"""
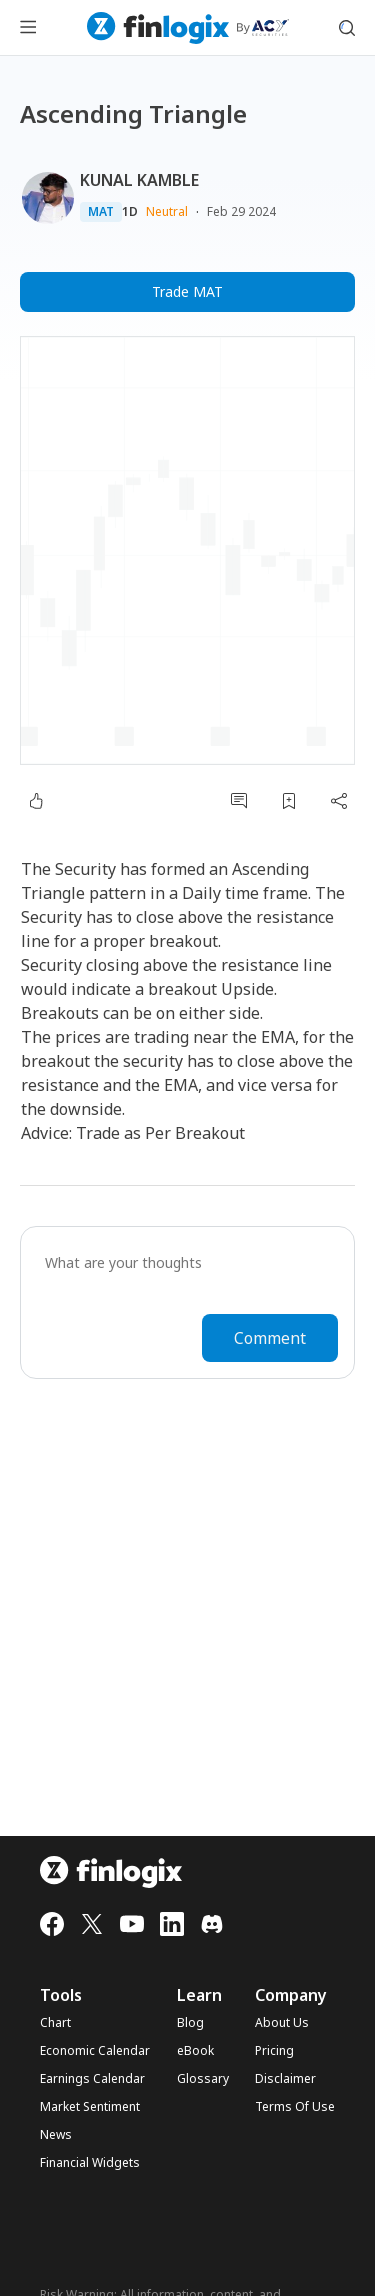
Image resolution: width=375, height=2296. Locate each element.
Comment (270, 1338)
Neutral (167, 211)
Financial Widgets (90, 2163)
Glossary (203, 2079)
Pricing (274, 2051)
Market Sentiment (90, 2107)
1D (130, 212)
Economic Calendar (95, 2051)
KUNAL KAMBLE (139, 180)
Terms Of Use (295, 2107)
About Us (282, 2023)
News (56, 2135)
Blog (190, 2023)
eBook (195, 2051)
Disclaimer (285, 2079)
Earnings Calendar (92, 2079)
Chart (55, 2023)
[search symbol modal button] (347, 28)
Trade (187, 292)
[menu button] (28, 28)
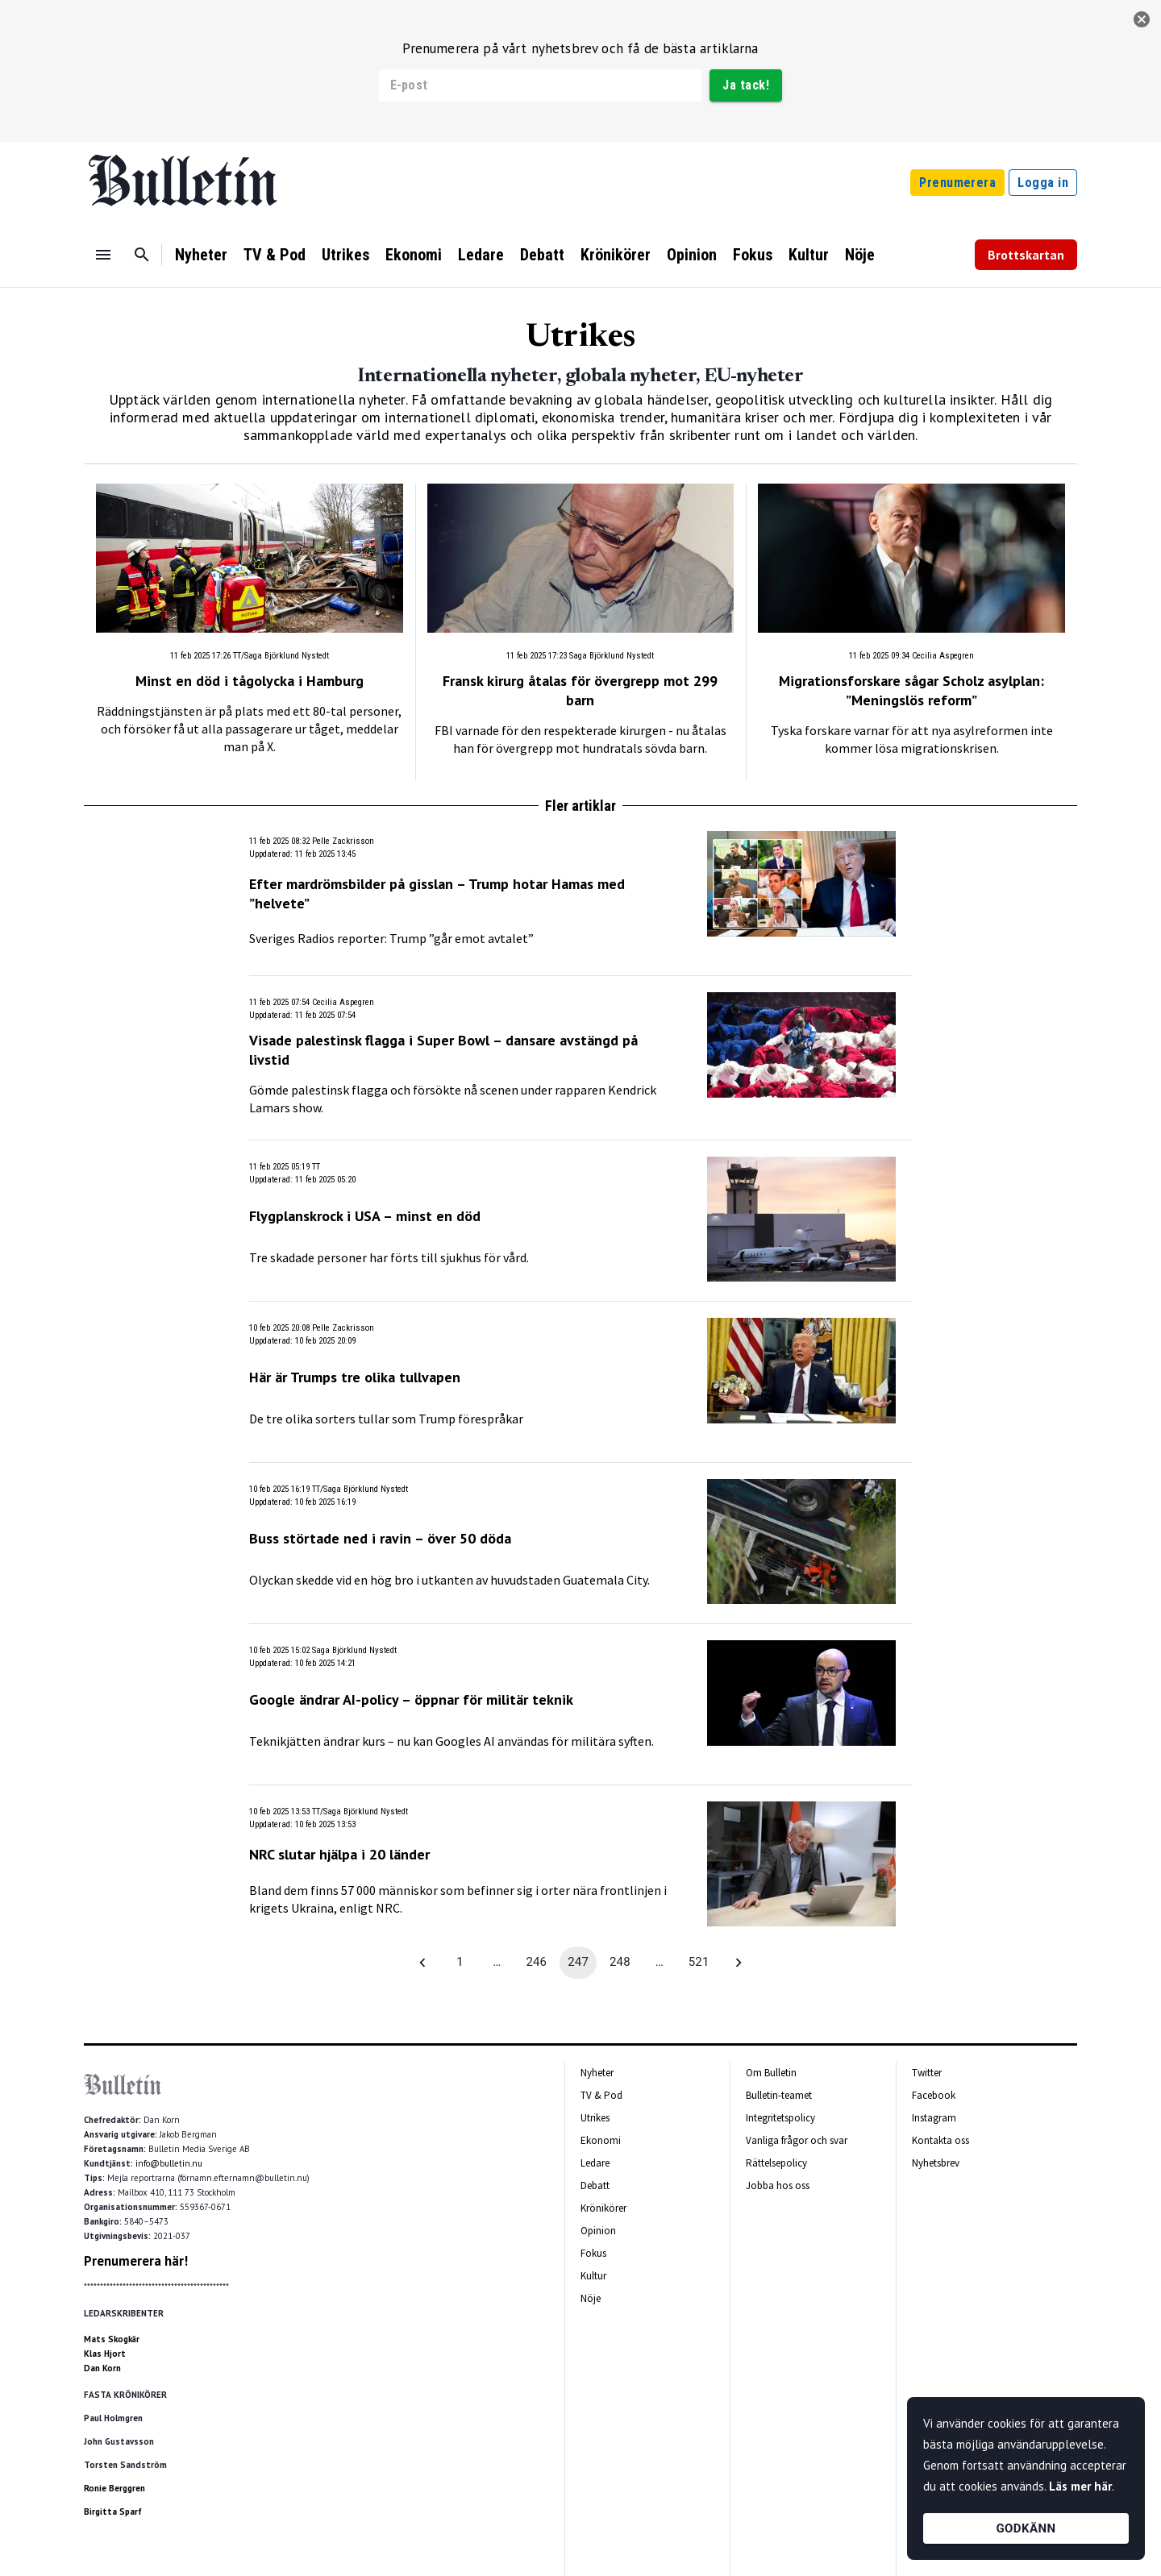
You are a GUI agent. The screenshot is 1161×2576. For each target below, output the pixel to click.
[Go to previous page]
"""
• Task details
Reproduce the entries above verbatim, omitting the pictures.

• The response
Image resolution: width=375, height=2296. Locate each element.
Comment (270, 1338)
Neutral (167, 211)
Financial Widgets (90, 2163)
Glossary (203, 2079)
Pricing (274, 2051)
Market Sentiment (90, 2107)
1D (130, 212)
Economic Calendar (95, 2051)
KUNAL KAMBLE (139, 180)
Terms Of Use (295, 2107)
About Us (282, 2023)
News (56, 2135)
Blog (190, 2023)
eBook (195, 2051)
Disclaimer (285, 2079)
Earnings Calendar (92, 2079)
Chart (55, 2023)
[search symbol modal button] (347, 28)
Trade (187, 292)
[menu button] (28, 28)
You are a GUI agent. The screenshot is 1161×2576. For each target below, output the pixel to click.
[Go to previous page]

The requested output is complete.